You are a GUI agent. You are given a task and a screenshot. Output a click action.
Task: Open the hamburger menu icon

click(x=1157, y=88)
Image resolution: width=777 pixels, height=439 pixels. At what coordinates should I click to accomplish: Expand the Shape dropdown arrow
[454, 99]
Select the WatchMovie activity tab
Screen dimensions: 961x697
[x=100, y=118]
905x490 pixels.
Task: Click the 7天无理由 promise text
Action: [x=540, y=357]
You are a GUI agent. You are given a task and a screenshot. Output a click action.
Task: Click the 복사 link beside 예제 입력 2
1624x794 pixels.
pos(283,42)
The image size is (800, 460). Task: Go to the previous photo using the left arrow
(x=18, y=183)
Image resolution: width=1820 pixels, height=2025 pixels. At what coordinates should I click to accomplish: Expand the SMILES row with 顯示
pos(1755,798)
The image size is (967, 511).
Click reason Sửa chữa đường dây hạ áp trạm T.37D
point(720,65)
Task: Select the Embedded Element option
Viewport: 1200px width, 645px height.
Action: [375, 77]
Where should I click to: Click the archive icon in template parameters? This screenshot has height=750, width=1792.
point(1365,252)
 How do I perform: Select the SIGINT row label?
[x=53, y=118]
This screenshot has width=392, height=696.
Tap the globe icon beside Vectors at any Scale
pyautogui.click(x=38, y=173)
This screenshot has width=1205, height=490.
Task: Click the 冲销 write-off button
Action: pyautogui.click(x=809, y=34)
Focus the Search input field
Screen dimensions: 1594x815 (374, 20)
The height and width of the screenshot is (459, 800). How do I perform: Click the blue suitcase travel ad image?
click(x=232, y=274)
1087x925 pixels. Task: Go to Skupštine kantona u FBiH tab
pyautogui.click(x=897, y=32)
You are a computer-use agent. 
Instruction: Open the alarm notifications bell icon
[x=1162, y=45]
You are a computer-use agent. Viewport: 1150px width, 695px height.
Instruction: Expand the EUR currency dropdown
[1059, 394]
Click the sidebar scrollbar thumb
------------
**TASK PROMPT**
Repeat exactly, and only, the lines from the one containing "Where should I" through the end of the material.

**EXERCISE OUTPUT**
Where should I click to: Click the archive icon in template parameters? This screenshot has height=750, width=1792.
point(1365,252)
 How do I perform: Select the SIGINT row label?
[x=53, y=118]
This screenshot has width=392, height=696.
Tap the globe icon beside Vectors at any Scale
pyautogui.click(x=38, y=173)
This screenshot has width=1205, height=490.
Task: Click the 冲销 write-off button
Action: pyautogui.click(x=809, y=34)
Focus the Search input field
Screen dimensions: 1594x815 (374, 20)
The height and width of the screenshot is (459, 800). How do I perform: Click the blue suitcase travel ad image?
click(x=232, y=274)
1087x925 pixels. Task: Go to Skupštine kantona u FBiH tab
pyautogui.click(x=897, y=32)
You are a computer-use agent. 
Instruction: Open the alarm notifications bell icon
[x=1162, y=45]
You are a computer-use agent. Viewport: 1150px width, 695px height.
Instruction: Expand the EUR currency dropdown
[1059, 394]
Click the sidebar scrollbar thumb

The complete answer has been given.